For 3.0, I think there’s the, “Then how are we conducting these analyses so that they are similar? Are we doing that the same way? Can we start providing transparency to all of the statistical techniques or the censoring techniques, etc. that we’ve used to help find the population?”
For 4.0, I think it’s, “How did this do compared to what we were expecting, and how did this perform compared to what the results were?” And some of that’s going to be interesting discussion, because just off the bat with the real-world treatment in lung cancer, patients are about 15 years older than they were in the trial. There are some really big differences. And there’s going to be some good discussion on, do we try and match the trial, and is that really what we’re trying to prove?
Maybe 5.0 and 6.0 are, “Okay, so we’ve proven that we can match, we can measure, and we can meet all of these trial endpoints. Should we be thinking about what endpoints actually matter to the patients?”
And I think that that’s a piece that Friends will be really good at helping us bring forward and, with an understanding of all the stuff that we measure and all of the analyses that we perform, are we doing things that actually matter to the patients who are being treated? And I think that will end up being some really interesting conversation.

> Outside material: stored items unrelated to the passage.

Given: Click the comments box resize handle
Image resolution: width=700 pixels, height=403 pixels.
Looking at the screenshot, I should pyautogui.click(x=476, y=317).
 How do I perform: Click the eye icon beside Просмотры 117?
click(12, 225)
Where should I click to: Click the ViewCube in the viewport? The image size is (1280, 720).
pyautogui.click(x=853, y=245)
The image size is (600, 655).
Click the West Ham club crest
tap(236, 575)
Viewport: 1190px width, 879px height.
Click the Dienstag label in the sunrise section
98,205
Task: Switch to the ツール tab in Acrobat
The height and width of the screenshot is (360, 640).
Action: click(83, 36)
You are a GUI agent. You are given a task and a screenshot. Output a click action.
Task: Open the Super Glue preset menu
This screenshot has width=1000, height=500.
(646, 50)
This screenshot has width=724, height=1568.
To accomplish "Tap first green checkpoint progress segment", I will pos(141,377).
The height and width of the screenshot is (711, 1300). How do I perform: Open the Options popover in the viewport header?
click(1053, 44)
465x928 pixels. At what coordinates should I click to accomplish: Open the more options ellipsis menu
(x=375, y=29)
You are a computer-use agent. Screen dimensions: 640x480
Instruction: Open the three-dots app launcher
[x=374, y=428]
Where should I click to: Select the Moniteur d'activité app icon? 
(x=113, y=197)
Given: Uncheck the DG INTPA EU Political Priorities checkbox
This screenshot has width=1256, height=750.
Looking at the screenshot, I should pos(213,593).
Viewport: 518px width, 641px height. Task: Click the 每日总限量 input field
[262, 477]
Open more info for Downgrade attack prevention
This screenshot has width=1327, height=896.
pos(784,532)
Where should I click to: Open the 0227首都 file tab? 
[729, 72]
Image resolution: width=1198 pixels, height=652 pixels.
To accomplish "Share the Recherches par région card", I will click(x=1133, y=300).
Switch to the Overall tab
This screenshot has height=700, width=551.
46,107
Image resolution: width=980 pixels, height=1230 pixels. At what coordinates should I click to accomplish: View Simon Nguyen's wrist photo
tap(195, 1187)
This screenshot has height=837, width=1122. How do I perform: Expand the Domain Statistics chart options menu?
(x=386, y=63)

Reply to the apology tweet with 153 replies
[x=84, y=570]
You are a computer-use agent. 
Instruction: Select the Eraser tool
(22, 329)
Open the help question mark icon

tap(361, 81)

The organizations are actively working with Friends on additional analyses and publications to advance the goals of Pilot 2.0.
Did we miss anything?
Also, of note, in the advancement of RWE for regulatory decision-making, we recently announced a partnership with McKesson which will combine the Aetion Evidence Platform with data from McKesson’s iKnowMedSM oncology EHR system to power regulatory-grade RWE studies.
The solutions will first be made available to researchers at Brigham and Women’s Hospital who are leading the FDA demonstration project, RCT DUPLICATE, to replicate oncology randomized controlled trials with real-world data.
A wonderful set of questions.
This is good stuff. There aren’t too many other groups other than Friends that I think can pull this off in a neutral, friendly environment. And so, they took on a tough job in organizing all of us, but they’ve done an amazing job. So, it’s been good to work with them. It’ll be good to continue to work with them.
Friends did an amazing job in bringing all of us together and pushing this effort to a set of achievable milestones. Their contributions to this field are immense.